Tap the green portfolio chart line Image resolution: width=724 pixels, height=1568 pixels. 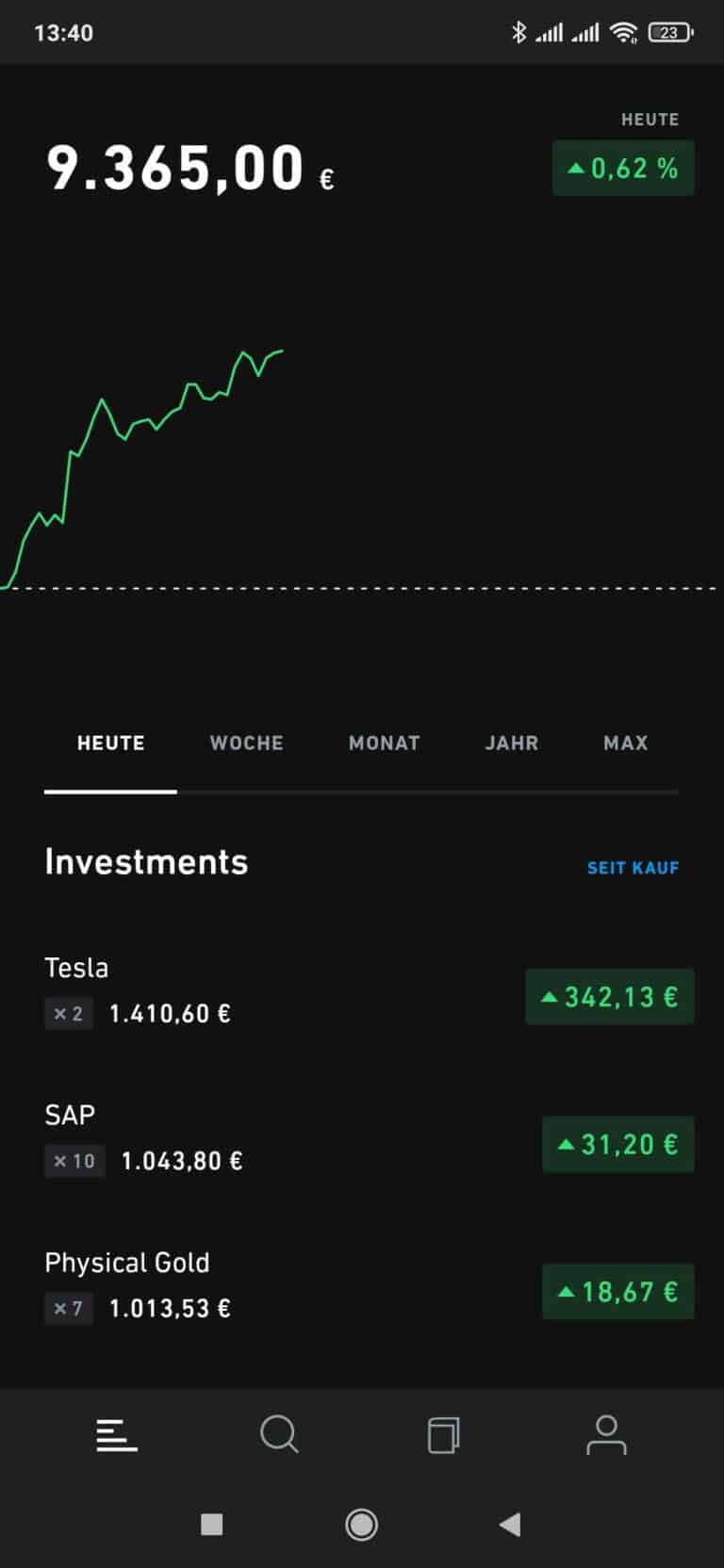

...

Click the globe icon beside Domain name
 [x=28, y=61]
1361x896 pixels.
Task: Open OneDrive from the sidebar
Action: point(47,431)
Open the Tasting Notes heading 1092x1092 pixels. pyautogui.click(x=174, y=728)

**Problem requirements**
Everything above from the line containing "Click the globe icon beside Domain name" through the line containing "Open the Tasting" must be copied exactly. Nothing outside that range belongs in the answer.

**Answer space**
Click the globe icon beside Domain name
 [x=28, y=61]
1361x896 pixels.
Task: Open OneDrive from the sidebar
Action: point(47,431)
Open the Tasting Notes heading 1092x1092 pixels. pyautogui.click(x=174, y=728)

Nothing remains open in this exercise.